• [TEXT FOR ANALYSIS]
§
At some point every mother must let go. Since our economy makes it so difficult for young people to afford a place of their own, I’ve been able to put it off for quite a while. Last week, though, my son announced that he is ready.
“Would you go with me to look at rentals, Mom?”
Nothing could stop me. I am truly excited for him, but as we browsed the internet and as he made appointments I could feel something like a vise tighten around my heart.
I not only left home at eighteen, I moved across the country from Buckeye, Arizona to Chicago, Illinois, with almost no money and only one friend, hoping to find my way. The audacity. As it turned out, I did not navigate that adventure with very much grace. If there was a difficult way to do something, that was my way, but I learned so much during that decade and eventually made so many great friends that I would not trade the experience for anything. Even so, it was an experience I would not have had if living at home had been a tolerable option. I long ago vowed to be the kind of parent who would spare Connor the bewilderment and hardship that comes with feeling so alone in the world.
Like me he did not have a particular vision for his future, but unlike me he is not reckless or anxious to get away. As a 2020 high school graduate he found himself in a pandemic world of uncertainty, but Connor is pragmatic and launched a career in the trades. Now three years into an electrician’s apprenticeship he is a grown man with a plan.
As for me, I specifically did not plan for this, this painful moment in time that always seemed so far in the future. Now that the future is here I find that I am devastated, but also thrilled to have the chance to be there for him as he makes his way. There will be a lot of tears in the coming months, but mostly tears of joy as I trust in his good judgment, trust in God to keep him safe out there, and trust that I’ll be able to navigate this adventure with grace.
§
• [DATA RECORDS]
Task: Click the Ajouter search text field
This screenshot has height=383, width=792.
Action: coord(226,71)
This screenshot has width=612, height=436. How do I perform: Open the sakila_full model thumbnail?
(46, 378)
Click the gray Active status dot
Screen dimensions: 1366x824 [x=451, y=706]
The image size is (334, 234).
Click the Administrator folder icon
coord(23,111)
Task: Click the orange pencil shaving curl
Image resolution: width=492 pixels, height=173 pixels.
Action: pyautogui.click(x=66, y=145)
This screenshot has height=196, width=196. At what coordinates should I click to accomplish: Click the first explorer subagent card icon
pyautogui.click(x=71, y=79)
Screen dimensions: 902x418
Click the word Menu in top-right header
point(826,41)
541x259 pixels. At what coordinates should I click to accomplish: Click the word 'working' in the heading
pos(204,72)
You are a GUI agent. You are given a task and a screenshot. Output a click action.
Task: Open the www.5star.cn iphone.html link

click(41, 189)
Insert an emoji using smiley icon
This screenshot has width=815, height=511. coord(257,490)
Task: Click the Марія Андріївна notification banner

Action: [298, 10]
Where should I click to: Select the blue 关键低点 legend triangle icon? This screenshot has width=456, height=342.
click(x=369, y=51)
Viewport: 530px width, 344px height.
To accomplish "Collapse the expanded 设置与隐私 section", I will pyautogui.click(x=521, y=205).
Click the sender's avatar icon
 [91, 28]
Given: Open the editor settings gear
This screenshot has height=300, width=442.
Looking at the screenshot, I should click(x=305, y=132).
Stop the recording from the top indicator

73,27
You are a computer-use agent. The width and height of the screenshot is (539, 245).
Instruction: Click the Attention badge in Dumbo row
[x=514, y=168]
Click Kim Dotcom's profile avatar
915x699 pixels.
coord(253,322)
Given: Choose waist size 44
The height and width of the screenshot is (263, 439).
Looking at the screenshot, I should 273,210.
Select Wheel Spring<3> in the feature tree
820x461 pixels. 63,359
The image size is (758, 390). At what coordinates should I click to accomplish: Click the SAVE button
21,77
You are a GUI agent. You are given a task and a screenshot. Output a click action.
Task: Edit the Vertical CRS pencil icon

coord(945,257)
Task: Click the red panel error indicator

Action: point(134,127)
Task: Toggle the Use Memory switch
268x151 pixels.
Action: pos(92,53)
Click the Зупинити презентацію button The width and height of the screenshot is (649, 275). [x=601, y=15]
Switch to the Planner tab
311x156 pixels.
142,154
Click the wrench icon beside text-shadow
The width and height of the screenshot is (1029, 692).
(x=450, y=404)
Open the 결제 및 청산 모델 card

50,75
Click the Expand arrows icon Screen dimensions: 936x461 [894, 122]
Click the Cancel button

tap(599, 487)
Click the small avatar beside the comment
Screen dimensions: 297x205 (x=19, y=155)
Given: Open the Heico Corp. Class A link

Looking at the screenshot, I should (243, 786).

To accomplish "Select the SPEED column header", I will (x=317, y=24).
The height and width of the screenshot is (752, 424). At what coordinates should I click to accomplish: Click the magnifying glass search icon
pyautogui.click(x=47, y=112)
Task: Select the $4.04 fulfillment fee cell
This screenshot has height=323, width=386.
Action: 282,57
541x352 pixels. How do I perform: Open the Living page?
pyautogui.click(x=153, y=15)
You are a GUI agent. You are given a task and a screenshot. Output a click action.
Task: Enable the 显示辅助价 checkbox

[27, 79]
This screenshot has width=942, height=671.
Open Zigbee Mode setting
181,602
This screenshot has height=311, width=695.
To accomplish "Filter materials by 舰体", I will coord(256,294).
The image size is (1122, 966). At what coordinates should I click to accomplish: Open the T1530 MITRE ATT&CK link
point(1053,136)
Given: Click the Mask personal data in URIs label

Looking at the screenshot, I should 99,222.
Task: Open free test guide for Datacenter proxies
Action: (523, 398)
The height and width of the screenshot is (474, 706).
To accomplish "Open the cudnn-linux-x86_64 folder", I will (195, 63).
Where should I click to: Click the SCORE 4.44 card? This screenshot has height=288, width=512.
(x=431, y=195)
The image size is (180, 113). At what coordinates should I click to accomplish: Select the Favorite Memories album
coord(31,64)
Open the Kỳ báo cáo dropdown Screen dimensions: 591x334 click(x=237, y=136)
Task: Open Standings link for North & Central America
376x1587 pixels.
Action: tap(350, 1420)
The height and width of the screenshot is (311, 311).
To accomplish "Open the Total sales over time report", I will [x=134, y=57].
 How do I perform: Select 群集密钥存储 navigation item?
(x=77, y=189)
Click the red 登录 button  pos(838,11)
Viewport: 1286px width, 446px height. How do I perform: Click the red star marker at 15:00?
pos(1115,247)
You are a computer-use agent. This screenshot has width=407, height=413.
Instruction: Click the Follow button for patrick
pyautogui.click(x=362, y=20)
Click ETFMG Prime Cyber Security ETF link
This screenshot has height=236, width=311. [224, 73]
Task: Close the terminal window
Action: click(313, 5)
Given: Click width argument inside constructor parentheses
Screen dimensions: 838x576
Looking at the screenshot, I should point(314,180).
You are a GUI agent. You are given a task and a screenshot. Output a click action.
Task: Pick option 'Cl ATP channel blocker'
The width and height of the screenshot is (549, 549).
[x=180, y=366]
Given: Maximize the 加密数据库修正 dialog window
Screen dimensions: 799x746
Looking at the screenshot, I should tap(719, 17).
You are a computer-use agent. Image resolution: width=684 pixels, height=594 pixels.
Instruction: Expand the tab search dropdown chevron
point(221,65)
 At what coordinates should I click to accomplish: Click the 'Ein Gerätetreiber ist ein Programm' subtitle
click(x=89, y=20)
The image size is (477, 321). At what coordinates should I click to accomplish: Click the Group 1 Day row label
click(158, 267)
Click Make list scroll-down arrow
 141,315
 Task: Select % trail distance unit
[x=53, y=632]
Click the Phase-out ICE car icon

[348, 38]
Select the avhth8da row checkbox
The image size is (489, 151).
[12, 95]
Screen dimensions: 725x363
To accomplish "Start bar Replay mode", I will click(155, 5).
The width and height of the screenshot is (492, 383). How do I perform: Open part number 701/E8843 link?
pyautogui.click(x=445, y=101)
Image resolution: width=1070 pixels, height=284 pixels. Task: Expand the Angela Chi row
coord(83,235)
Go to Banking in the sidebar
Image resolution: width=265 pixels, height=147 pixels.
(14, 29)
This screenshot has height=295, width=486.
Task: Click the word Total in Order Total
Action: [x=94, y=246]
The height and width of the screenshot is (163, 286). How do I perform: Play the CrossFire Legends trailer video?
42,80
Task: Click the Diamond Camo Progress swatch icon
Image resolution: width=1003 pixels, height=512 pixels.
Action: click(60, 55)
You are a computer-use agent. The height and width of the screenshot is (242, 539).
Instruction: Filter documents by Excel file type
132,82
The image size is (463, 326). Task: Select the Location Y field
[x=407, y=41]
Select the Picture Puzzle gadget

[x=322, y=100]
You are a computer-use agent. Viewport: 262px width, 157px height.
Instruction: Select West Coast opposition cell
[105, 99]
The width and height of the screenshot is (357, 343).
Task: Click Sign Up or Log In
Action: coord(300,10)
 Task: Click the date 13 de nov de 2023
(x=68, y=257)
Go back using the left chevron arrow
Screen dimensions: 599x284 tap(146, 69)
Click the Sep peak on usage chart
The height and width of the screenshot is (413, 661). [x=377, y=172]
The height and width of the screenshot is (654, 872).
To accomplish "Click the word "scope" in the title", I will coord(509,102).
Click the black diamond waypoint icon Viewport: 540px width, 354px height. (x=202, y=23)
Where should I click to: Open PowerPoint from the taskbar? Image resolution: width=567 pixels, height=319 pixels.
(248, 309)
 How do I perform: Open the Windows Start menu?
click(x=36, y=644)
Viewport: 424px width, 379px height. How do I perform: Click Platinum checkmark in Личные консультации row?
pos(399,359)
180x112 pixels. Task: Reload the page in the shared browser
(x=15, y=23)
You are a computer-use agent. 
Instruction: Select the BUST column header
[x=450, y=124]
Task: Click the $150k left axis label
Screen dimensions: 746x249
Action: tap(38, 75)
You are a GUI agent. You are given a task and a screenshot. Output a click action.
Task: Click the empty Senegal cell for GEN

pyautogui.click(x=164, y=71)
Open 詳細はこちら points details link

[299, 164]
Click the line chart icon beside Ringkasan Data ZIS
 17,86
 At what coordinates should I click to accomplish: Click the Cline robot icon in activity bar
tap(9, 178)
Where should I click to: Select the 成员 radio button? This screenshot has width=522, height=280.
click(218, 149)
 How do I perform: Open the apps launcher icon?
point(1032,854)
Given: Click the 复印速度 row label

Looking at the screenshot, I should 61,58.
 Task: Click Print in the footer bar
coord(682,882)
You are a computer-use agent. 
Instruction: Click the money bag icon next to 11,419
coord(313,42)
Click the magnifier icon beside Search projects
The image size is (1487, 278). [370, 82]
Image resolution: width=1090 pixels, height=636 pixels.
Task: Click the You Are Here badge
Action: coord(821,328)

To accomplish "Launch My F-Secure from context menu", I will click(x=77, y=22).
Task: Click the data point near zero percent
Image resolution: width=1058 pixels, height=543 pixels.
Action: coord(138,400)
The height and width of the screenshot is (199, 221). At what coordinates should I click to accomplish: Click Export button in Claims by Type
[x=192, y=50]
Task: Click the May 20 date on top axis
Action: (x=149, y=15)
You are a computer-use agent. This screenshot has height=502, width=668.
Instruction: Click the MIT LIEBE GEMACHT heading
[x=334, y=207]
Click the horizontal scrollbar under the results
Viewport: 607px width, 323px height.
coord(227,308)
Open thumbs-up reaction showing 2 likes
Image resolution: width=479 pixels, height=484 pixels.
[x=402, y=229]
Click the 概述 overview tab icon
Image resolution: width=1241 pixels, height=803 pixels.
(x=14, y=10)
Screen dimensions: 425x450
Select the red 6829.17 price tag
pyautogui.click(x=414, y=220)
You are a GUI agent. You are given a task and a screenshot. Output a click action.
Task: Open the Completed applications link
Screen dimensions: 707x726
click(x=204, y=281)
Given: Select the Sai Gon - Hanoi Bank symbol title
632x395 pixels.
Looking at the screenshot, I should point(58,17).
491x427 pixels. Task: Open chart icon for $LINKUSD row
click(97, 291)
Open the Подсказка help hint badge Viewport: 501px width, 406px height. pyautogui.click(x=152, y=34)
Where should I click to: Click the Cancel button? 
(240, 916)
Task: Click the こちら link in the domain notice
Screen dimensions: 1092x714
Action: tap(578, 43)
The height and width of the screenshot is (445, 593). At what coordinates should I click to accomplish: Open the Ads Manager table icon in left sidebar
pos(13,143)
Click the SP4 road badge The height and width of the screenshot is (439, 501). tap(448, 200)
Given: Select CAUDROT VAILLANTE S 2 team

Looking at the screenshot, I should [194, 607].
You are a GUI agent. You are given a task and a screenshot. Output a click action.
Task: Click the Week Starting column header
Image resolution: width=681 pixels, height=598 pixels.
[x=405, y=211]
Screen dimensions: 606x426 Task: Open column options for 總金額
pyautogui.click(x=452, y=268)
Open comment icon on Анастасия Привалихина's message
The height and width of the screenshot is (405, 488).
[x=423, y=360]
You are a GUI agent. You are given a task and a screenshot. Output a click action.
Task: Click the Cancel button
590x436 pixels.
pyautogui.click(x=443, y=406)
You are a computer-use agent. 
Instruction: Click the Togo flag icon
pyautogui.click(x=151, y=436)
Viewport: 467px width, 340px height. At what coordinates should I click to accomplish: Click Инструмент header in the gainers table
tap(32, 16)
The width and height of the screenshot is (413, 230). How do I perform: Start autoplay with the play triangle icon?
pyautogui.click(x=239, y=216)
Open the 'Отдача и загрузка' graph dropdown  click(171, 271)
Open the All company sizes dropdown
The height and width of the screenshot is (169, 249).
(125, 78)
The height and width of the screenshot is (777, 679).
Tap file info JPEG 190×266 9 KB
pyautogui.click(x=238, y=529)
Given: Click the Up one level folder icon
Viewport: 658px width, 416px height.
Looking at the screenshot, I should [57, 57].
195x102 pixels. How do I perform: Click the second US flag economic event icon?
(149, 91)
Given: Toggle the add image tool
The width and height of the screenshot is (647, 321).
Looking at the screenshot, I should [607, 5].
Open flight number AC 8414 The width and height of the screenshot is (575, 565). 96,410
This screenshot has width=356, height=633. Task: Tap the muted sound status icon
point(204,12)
§
• [TASKS TO PERFORM]
[A] In the essay on letting go, echo the passage that opens with "I not only left" and ends after "in the world.".
[B] In the essay on letting go, where did the writer move to at eighteen, and from where?

• [RESULTS]
[A]
I not only left home at eighteen, I moved across the country from Buckeye, Arizona to Chicago, Illinois, with almost no money and only one friend, hoping to find my way. The audacity. As it turned out, I did not navigate that adventure with very much grace. If there was a difficult way to do something, that was my way, but I learned so much during that decade and eventually made so many great friends that I would not trade the experience for anything. Even so, it was an experience I would not have had if living at home had been a tolerable option. I long ago vowed to be the kind of parent who would spare Connor the bewilderment and hardship that comes with feeling so alone in the world.

[B] From Buckeye, Arizona to Chicago, Illinois.